This piece is one of the only things I think I’ve written with a purpose. A few years ago, the remake of the Titanic was coming out, and in one of the ads for the movie was a scene I’ll never forget. It was an old man and woman, lying in bed in the dark cabin, holding each other as the water rose around them. It was so powerful. The world was ending, they were dying, and all they wanted was to spend their last moments together. It blew me away and I wanted to try and capture something similar. This was the result
I’m running through the streets. The clock on the bank sign reads 11:55 right before it explodes into a shower of glittering glass.
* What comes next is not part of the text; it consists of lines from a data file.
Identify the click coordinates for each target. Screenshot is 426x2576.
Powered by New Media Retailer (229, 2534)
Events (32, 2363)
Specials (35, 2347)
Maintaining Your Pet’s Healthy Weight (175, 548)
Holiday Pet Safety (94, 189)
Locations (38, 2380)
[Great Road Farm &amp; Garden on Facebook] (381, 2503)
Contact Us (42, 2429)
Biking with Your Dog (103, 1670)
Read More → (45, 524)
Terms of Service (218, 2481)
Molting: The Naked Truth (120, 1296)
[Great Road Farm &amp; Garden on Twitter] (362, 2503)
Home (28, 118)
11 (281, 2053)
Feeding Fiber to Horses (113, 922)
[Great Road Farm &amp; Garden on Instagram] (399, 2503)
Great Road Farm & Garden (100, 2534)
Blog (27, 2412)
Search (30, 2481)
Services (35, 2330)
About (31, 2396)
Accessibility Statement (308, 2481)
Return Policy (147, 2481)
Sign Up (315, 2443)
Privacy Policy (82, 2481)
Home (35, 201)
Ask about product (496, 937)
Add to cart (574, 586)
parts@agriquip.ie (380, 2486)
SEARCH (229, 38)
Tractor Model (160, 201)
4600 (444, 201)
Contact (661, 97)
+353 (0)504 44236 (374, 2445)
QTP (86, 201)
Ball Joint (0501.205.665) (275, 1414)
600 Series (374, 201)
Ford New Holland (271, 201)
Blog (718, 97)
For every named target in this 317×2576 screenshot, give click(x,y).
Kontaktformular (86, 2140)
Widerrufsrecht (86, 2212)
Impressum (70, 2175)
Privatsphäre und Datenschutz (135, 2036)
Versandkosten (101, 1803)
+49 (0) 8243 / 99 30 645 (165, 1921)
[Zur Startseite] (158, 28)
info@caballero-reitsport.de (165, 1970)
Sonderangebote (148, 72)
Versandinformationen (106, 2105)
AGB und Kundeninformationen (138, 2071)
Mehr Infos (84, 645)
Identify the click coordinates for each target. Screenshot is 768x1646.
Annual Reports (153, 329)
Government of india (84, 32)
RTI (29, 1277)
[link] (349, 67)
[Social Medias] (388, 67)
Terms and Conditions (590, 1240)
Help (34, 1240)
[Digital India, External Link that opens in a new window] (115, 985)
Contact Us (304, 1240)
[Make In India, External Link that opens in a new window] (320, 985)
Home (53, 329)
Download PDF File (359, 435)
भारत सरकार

I can make it, five minutes, less than half a mile, I can do this. People are screaming and running, crowding the streets as the flames glow an angry red in the sky. I pass a grandfather, weeping silently on concrete steps.
I told her to meet me at the café by noon. I can’t be late, I can’t do that to her after what she’s been through. She deserves better than that. The whistle warns me of the bomb before the explosion sends me flying off my feet. Arcs of pain shoot across my back, and my hands feel wet. A young woman lies nearby, glassy eyes staring into dark eternity. I pull myself up and keep running.
I round the corner, the café sits on the edge of the square. Flames leap and dance like demons cavorting in hell. She’s sitting at a table, watching the square burn. Her ebony hair is hanging low, past her shoulders, and it flutters in the wind. Blood drips down her face from a cut above her eye. A nearby clock reads 11:59. I walk up to her. She’s wearing a black dress, formal wear. I feel awkward in my jeans and shirt. I should have put on my father’s polo instead. She turns as I approach, her face breaking out into a beatific smile. She stands to greet me, barefoot in the ash.
I stare into her eyes, her warm hazel eyes set ablaze by the lights around us. I hear the whistling.